- Opening Delimiter -
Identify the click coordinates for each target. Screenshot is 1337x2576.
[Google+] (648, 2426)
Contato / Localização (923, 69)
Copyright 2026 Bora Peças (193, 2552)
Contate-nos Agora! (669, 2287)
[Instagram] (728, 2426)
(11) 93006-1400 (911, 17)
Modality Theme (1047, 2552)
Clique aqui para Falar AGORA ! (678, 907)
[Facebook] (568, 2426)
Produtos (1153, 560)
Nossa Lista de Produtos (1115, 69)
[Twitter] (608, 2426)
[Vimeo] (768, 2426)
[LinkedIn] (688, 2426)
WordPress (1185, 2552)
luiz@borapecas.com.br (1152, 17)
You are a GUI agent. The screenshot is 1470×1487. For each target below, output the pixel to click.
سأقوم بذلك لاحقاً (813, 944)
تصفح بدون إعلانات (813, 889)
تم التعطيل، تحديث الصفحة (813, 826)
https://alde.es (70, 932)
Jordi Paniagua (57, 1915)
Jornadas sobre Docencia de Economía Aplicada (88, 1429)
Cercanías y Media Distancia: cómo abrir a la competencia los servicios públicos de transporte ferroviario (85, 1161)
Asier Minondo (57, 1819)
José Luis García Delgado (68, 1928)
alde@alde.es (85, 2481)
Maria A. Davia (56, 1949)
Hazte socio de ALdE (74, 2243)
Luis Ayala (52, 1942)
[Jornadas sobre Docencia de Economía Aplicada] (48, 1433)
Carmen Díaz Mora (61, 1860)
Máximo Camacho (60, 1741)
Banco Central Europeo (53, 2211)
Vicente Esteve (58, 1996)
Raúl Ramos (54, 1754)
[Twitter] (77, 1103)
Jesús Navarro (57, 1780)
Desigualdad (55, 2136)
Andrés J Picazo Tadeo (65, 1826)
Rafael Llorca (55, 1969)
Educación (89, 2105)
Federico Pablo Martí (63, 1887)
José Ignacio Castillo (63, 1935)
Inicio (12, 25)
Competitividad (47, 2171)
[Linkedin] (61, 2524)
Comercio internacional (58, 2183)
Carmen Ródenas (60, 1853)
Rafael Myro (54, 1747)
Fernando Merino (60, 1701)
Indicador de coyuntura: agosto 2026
- Closing Delimiter -
:: EXERCISE REQUIREMENTS ::
Reproducing the whole listing above is not the task. Copy exactly only the lines from the one with "[Vimeo] (768, 2426)" to the one with "Federico Pablo Martí (63, 1887)", both kept.

:: SOLUTION TO THE EXERCISE ::
[Vimeo] (768, 2426)
[LinkedIn] (688, 2426)
WordPress (1185, 2552)
luiz@borapecas.com.br (1152, 17)
You are a GUI agent. The screenshot is 1470×1487. For each target below, output the pixel to click.
سأقوم بذلك لاحقاً (813, 944)
تصفح بدون إعلانات (813, 889)
تم التعطيل، تحديث الصفحة (813, 826)
https://alde.es (70, 932)
Jordi Paniagua (57, 1915)
Jornadas sobre Docencia de Economía Aplicada (88, 1429)
Cercanías y Media Distancia: cómo abrir a la competencia los servicios públicos de transporte ferroviario (85, 1161)
Asier Minondo (57, 1819)
José Luis García Delgado (68, 1928)
alde@alde.es (85, 2481)
Maria A. Davia (56, 1949)
Hazte socio de ALdE (74, 2243)
Luis Ayala (52, 1942)
[Jornadas sobre Docencia de Economía Aplicada] (48, 1433)
Carmen Díaz Mora (61, 1860)
Máximo Camacho (60, 1741)
Banco Central Europeo (53, 2211)
Vicente Esteve (58, 1996)
Raúl Ramos (54, 1754)
[Twitter] (77, 1103)
Jesús Navarro (57, 1780)
Desigualdad (55, 2136)
Andrés J Picazo Tadeo (65, 1826)
Rafael Llorca (55, 1969)
Educación (89, 2105)
Federico Pablo Martí (63, 1887)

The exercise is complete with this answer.